## PROBLEM REQUIREMENTS:
Using the data that follows, return exactly the lines from the one that contains "Screen dimensions: 1500x812" through the one that contains "This screenshot has width=1503, height=812.", ends included.

=-=-=-=-=

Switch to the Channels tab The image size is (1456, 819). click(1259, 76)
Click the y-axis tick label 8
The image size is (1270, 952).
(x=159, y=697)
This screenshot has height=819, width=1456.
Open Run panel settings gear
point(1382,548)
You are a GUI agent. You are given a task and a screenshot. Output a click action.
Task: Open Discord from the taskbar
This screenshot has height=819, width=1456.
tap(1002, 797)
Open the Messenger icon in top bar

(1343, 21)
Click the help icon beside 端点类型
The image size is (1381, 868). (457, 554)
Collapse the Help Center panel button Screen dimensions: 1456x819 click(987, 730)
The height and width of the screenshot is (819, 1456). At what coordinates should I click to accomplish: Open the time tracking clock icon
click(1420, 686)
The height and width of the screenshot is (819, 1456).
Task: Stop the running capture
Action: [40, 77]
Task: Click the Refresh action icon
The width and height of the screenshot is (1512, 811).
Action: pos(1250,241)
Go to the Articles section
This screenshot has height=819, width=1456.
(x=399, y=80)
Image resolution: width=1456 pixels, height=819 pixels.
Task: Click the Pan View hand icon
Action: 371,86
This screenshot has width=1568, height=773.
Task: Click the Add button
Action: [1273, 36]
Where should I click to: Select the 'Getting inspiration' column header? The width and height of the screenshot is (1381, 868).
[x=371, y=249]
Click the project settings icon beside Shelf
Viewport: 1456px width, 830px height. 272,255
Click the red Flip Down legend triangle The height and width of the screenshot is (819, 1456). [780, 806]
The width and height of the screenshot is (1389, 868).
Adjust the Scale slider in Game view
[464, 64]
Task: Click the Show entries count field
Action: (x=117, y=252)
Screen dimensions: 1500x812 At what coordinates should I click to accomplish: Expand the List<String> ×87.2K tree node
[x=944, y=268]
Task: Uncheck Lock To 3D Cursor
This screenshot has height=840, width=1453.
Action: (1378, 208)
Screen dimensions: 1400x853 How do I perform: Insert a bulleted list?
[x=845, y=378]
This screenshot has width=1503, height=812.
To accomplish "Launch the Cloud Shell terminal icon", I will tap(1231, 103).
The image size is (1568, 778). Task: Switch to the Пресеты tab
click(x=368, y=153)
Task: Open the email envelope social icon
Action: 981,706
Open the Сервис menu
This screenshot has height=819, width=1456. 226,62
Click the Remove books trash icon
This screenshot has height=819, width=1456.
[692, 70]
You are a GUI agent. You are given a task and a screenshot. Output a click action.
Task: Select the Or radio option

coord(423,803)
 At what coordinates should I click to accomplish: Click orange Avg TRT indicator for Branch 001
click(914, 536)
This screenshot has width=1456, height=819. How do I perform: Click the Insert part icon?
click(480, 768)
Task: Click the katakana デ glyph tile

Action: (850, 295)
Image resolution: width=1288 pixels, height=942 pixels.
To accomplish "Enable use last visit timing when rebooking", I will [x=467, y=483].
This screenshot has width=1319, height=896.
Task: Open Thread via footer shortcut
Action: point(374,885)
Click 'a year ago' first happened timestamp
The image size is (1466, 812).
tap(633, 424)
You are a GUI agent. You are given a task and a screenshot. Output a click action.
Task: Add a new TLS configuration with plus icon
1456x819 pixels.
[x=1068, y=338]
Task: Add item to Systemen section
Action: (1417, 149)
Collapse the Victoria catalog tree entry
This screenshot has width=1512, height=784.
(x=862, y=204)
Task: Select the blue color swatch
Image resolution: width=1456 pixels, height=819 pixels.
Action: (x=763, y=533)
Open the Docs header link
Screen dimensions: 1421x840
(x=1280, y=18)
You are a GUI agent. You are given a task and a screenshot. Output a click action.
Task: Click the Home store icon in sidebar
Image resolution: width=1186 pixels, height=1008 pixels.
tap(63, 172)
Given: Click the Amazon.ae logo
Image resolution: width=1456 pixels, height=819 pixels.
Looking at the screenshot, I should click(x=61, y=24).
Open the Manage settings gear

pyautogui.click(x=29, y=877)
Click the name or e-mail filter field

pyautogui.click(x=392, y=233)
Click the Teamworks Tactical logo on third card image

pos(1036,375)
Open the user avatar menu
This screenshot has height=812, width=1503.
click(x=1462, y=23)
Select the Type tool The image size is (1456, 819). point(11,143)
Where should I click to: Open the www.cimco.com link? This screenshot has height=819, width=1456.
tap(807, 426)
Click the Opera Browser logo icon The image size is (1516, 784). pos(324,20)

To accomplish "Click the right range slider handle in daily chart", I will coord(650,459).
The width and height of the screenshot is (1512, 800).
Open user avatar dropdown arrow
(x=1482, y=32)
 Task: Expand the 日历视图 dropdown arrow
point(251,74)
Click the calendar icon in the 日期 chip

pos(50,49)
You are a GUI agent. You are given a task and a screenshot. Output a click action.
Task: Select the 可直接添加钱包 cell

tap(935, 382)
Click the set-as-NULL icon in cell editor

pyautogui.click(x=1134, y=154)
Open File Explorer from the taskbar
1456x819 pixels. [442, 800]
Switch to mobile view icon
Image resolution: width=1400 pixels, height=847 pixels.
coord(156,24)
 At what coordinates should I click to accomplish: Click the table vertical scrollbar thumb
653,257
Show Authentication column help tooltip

=-=-=-=-=

## RESPONSE BOX:
Screen dimensions: 1500x812 At what coordinates should I click to accomplish: Expand the List<String> ×87.2K tree node
[x=944, y=268]
Task: Uncheck Lock To 3D Cursor
This screenshot has height=840, width=1453.
Action: (1378, 208)
Screen dimensions: 1400x853 How do I perform: Insert a bulleted list?
[x=845, y=378]
This screenshot has width=1503, height=812.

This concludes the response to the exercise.